# Farm Dogs



## Vol (Jul 5, 2009)

Farm dogs.....great friends.

Regards, Mike

http://www.agricultu...ogs_275-sl29489


----------



## rjmoses (Apr 4, 2010)

Coincidentally, I just read the Ten Commandments for dogs:

Sit, Stay, Heel, Down, Speak, Fetch, Come, Shake, Wait, Rollover.

Ralph


----------



## enos (Dec 6, 2009)

One hint, don't name them till they make it through a haying season. Hence we have Yellow dog and Black dog.


----------



## R Ball (Feb 26, 2013)

Picking up a australian shepard Tuesday from Nebraska. He's a started 2 year old.
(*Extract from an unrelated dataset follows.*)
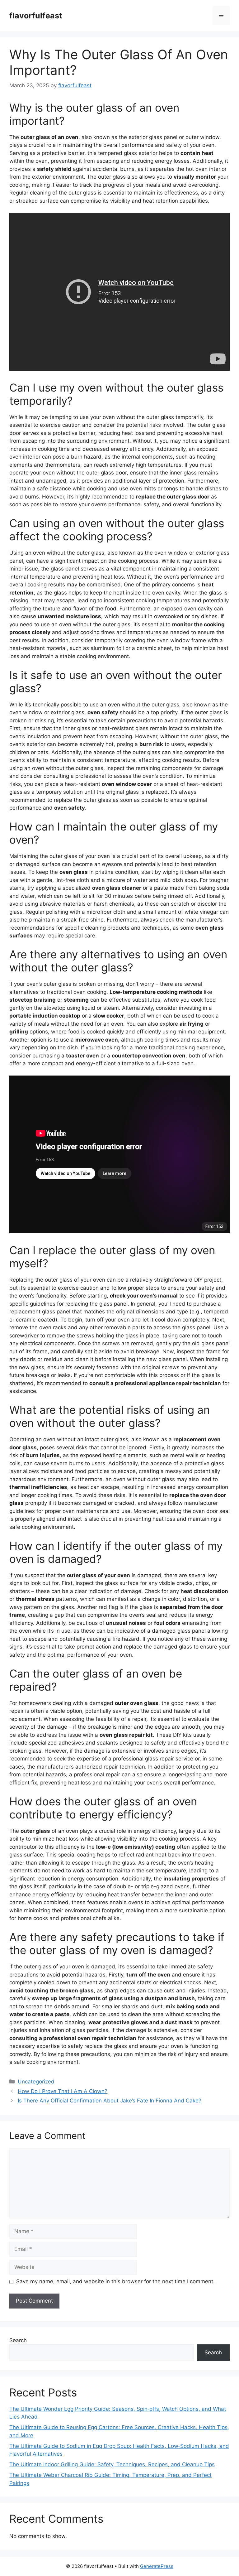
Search (18, 2340)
Hope he can help with the cattle. Nothing like a good dog.


----------



## cwright (Oct 19, 2011)

My granddad always had a good farm dog around the place and they always had some unusual trait. 
There was a campground about a half mile away and in the summer it was alway full.
Went to visit one summer day and first thing I noticed was all types and colors of tennis shoes stuck on the fence pickets in front of the house.
I asked him when he started wearing tennis shoes and why did he have four dozen pairs.
"The dog brought them to me" he said.
I had a good laught about it then he told me to go around the back and check out his bathing suits.
So around I went and saw at least 50 sets of two peice womens bathing suits pinned to the fence.
I asked him why there wernt any one peice suits.
Pap told me "The dog dont like those he only likes the two peice suits."


----------